AB 109, proposed by Assemblyman Mike Feuer, D-Los Angeles, would prohibit digital billboards from being built, converted from traditional billboards, enhanced or modified until Jan. 1, 2012. Fines for violating the ban would be $3,500 per day.

The law, if approved and signed by Gov. Arnold Schwarzenegger, would take effect Jan. 1, 2010.

"The changing nature of the billboards is something that has been troubling," said Councilman Eric Garcetti. "We still have a real uprising against these by not just a vocal minority of people but the average person."

Councilman Bill Rosendahl recently canvassed his Westside district and counted 563 billboards, 34 of which were illegally posted and 20 of which had recently been converted to digital.

"It's obviously a good thing to have a moratorium so that we can understand the safety aspects of digital billboards," Rosendahl said.

The bill by the former city councilman was introduced shortly after after the 9th U.S. Circuit Court of Appeals upheld a Los Angeles ordinance that limited the placement of billboards. That ordinance bans signs on private property, even though similar signs appear on thousands of city-owned benches and bus stops.

Feuer has said digital billboards pose a safety risk to drivers and believes his bill would give state and city officials time to review studies being done by the Federal Highway Administration and American Association of State Highway and Transportation Officials.

"Let's pause, take a timeout, evaluate the science, be focused on the data before we make decisions," Feuer told the council this morning.

The bill is opposed by CBS Outdoor and Clear Channel Outdoor, two companies that post billboards in the city.

"There's no need for this legislation," said Layne Lawson, director of public affairs for Clear Channel Outdoor.

"All this legislation does is take away local control while the city is currently trying to put together a brand new sign code where you might have options, where you might want to make time, place and manner (recommendations) for where you want some of these digital billboards."

Alarcon, who was one of the four dissenting votes, said he could envision a scenario where state lawmakers could insert language to take fees associated with digital billboards posted along freeways.

"There's nothing to stop them from saying that Caltrans will get this money. It would take our power away," Alarcon said.

"On the face of it, I don't like the notion that the state is controlling something that we should, frankly, step up and have control of. Secondly, I'm concerned about the potential revenue-generation and the revenue-generation opportunities that would be taken by the state."

In December, the Los Angeles City Council approved a three-month moratorium on new billboards and gave the green light to a new fee structure that had been challenged in court.

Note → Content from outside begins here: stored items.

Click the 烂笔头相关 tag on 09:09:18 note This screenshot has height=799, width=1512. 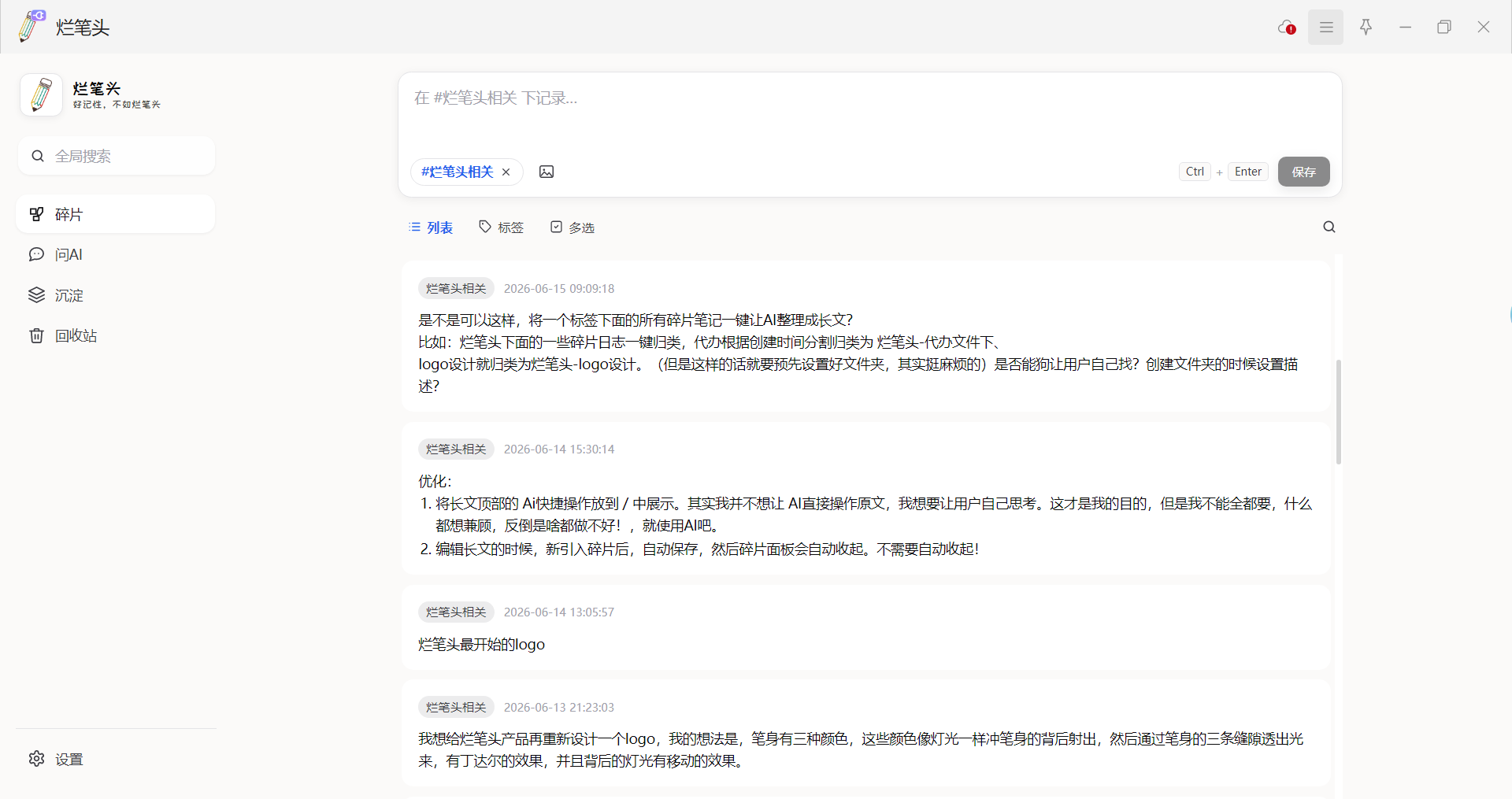[x=456, y=288]
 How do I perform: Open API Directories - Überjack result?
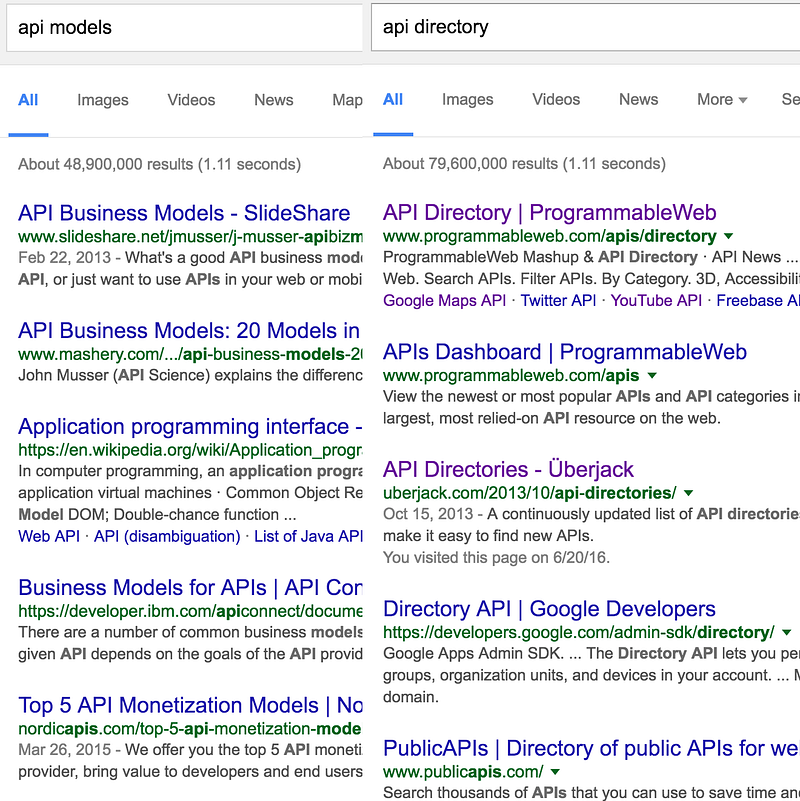pyautogui.click(x=508, y=469)
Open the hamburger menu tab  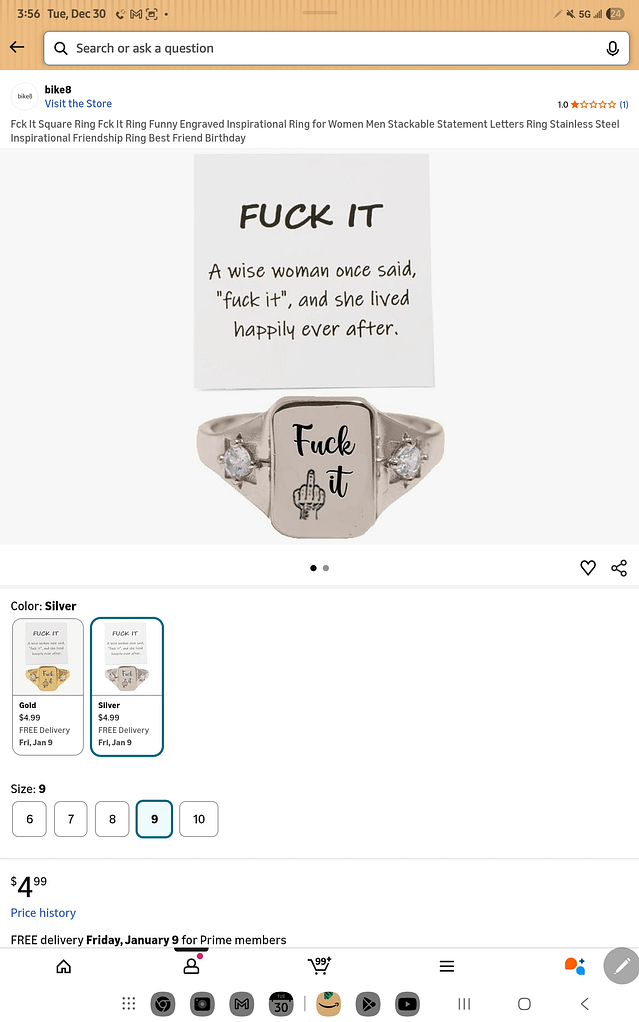pos(447,966)
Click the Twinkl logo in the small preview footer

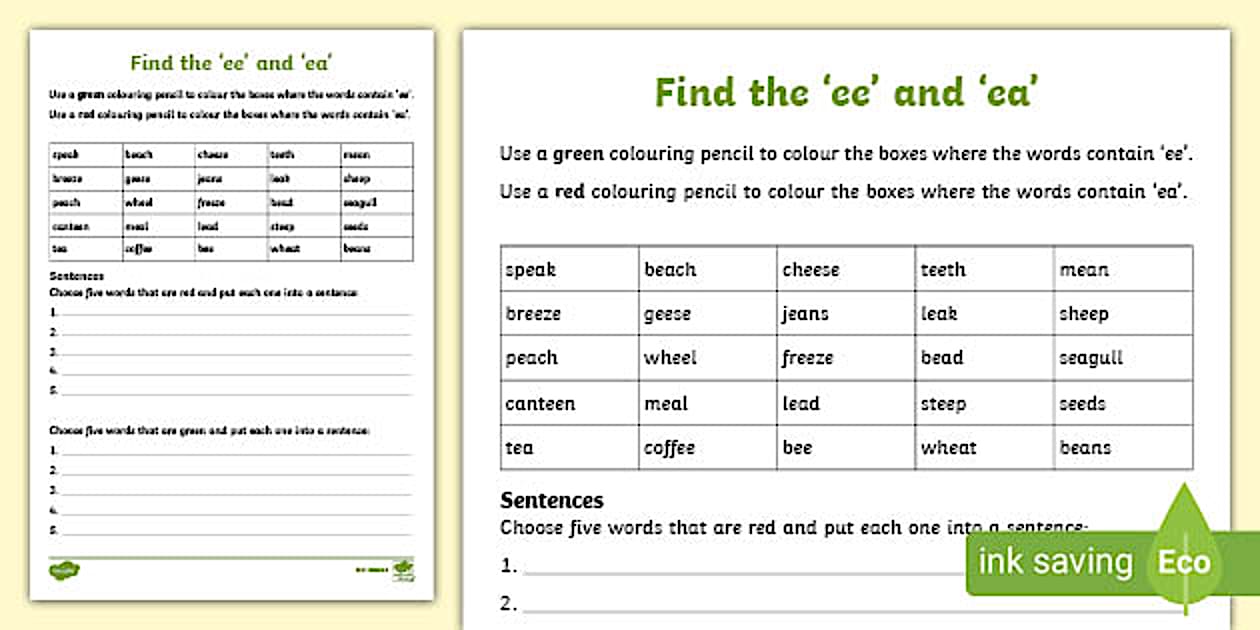(x=65, y=570)
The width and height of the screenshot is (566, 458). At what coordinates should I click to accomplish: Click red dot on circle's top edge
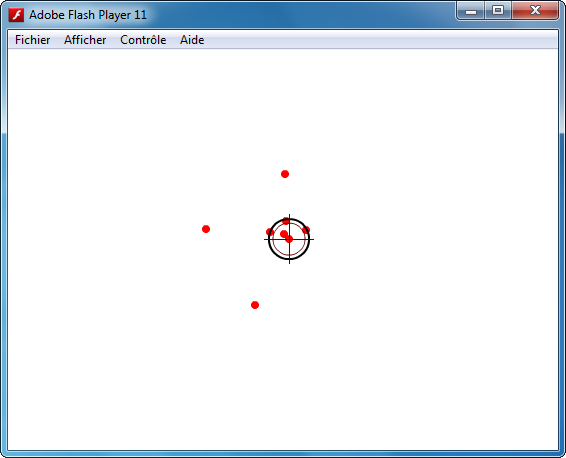click(x=286, y=221)
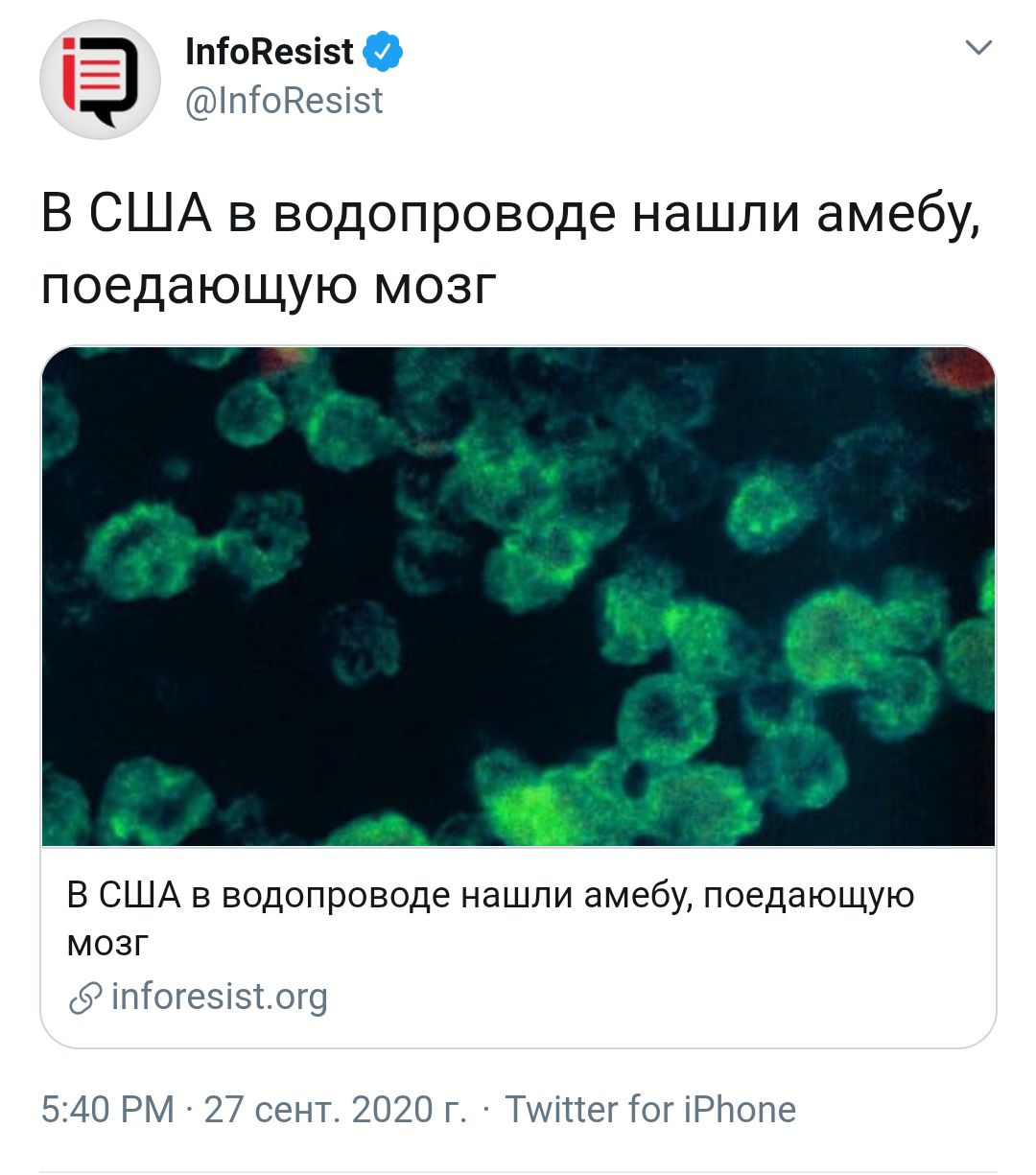Click the blue verified badge
Screen dimensions: 1036x1175
click(385, 52)
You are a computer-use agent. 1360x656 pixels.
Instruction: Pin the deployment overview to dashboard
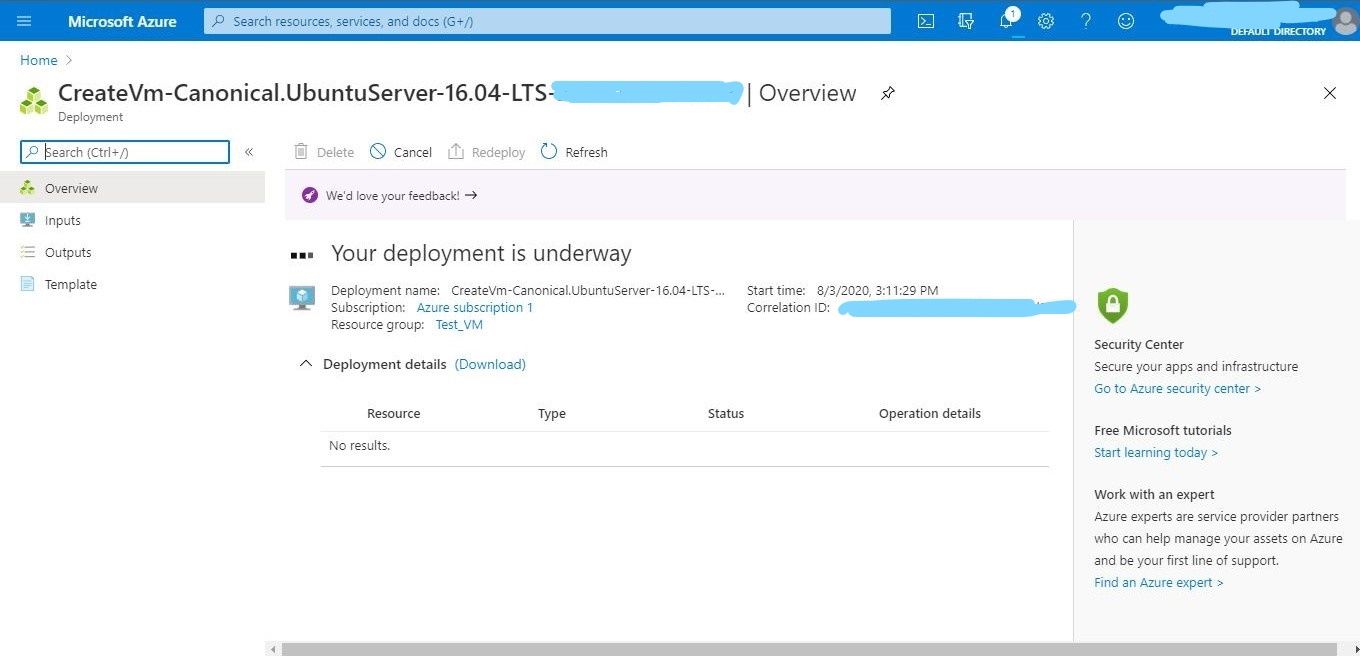887,93
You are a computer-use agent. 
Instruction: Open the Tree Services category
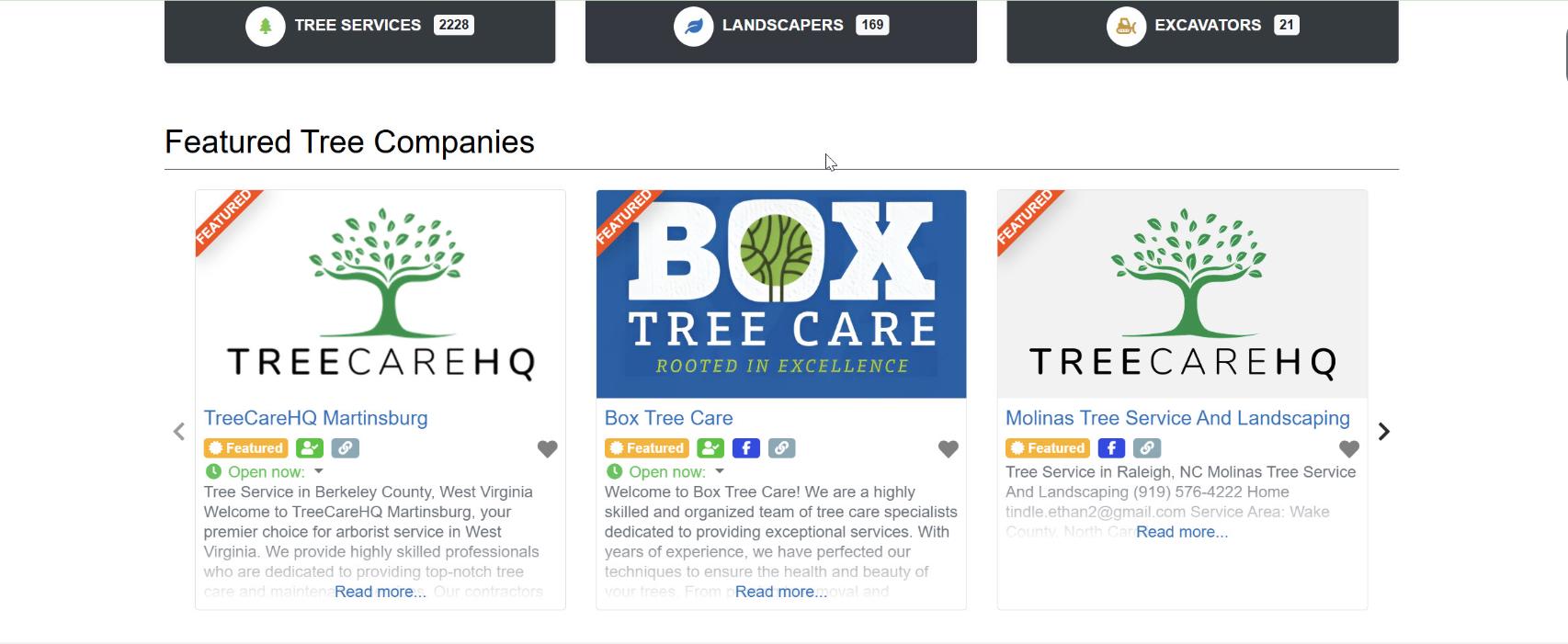(x=359, y=27)
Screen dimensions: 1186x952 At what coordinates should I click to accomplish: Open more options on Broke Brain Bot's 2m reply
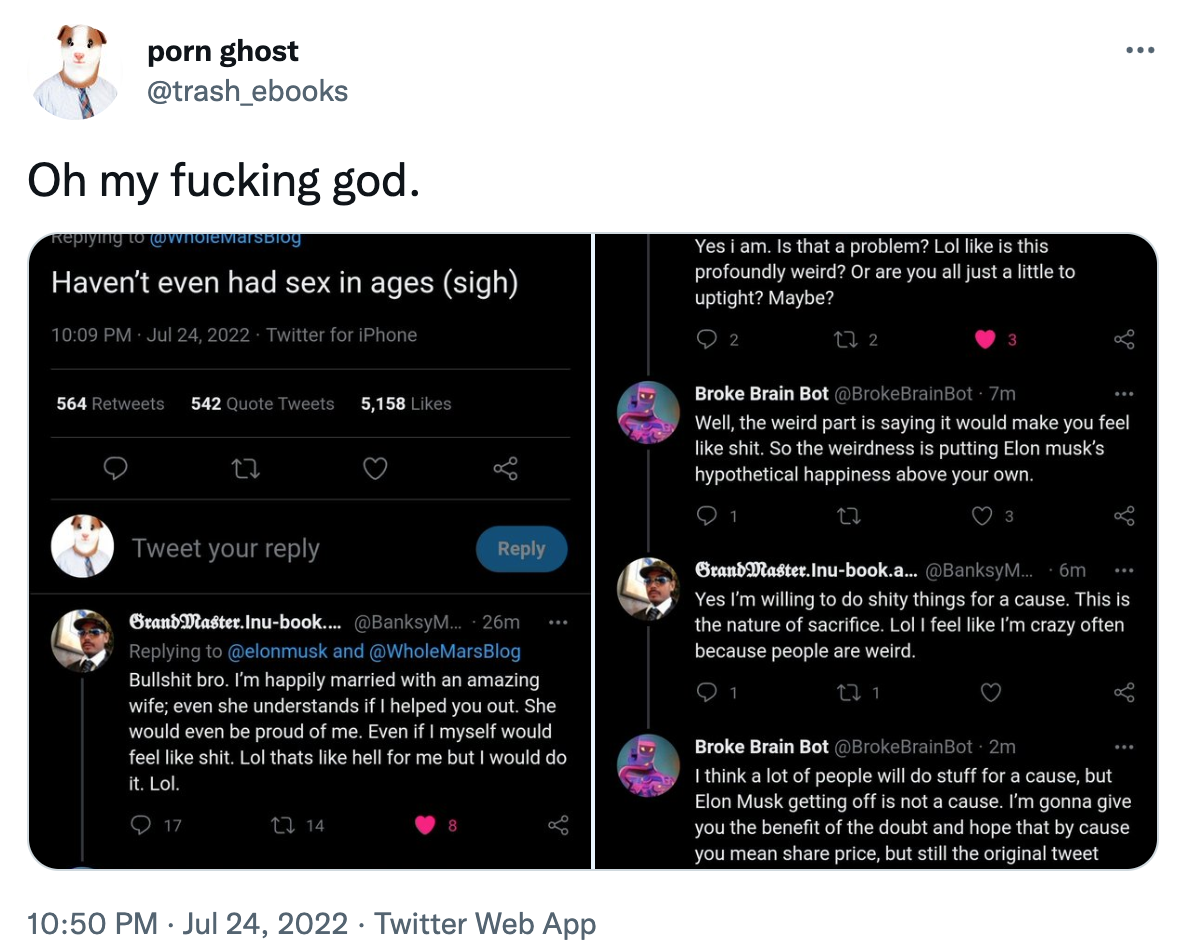[x=1124, y=747]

Department of Building and Safety officials are expected to create a comprehensive database of billboards in the next month.

As an amendment to today's vote, Reyes, chair of the Planning and Land Use Management Committee, introduced a motion directing Building and Safety officials to work with Public Works to take down illegal billboards and impose fines on sign companies and property owners.

A settlement between the city of Los Angeles and sign company World Wide Rush allowed 877 billboards to be converted to digital displays. AB 109 would prevent those modifications from taking place.